I present to you, a chilling list of abandoned theme parks in Asia. Think rusty rides, abandoned toys, and peeling paint, and you’ve got yourself a perfect horror storytelling session.
1. Okpo Land, South Korea
From a world-renowned theme park to its current dilapidated state. Meet the fallen pride of South Korea, Okpo Land. A tragic past has resulted in the permanent desertion from its glorious heydays – an unfortunate mishap from the popular duck-themed ride has been known to cause at least one casualty back in the 90s, made worst with rumours of zero compensation received by the affected family. The ride continues to be in operation until another accident claimed the life of a little girl, causing it to be ceased permanently.
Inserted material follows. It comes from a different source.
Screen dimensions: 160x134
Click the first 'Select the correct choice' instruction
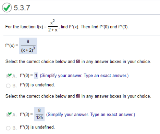78,61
With the park’s owner vanishing straight after the incident, the theme park was ordered to be closed indefinitely and it lies in depressing shambles until today.
2. Koga Family Land, Japan
Venture into Koga Family Land today (if you’re lucky), and all you might find are leftover ruins and the stale musky air of desertion. Echoes of its majestic past now lie in its remnants for the past 20 years, which is ironically placed on an active golf course although entrance is strictly forbidden by the staff at the golf course. Proceed with extreme caution.
3. Takakonuma Greenland Park, South Korea
Built in 1973, the park ran for only two years until it was closed. Rumours stated that it was for repairs; others were more skeptical in claiming deaths from the amusement park rides. Either way, the park was successfully reopened to the public again in 1986, until it was closed down for good in 1999 due to poor ticket sales. Curious explorers have since reported sightings of a mysterious fog that blankets around its abandoned surroundings, radiating off an eerie ‘Silent Hills’ vibe.
4. Nara Dreamland, Japan
Inspired by the grandeurs of Disneyland in California, Nara Dreamland borrows heavily in terms of designs and thematic outlines. The park enjoyed massive success when it first opened its doors back in 1961, with visitors clamoring for entry to ‘Japan’s version of Disneyland’. When Tokyo Disneyland and Universal Studios Japan in Osaka opened in 1983 and 2001 subsequently, Nara Dreamland suffered from poor attendance, resulting in the eventual definite closure from its glorious hey-days.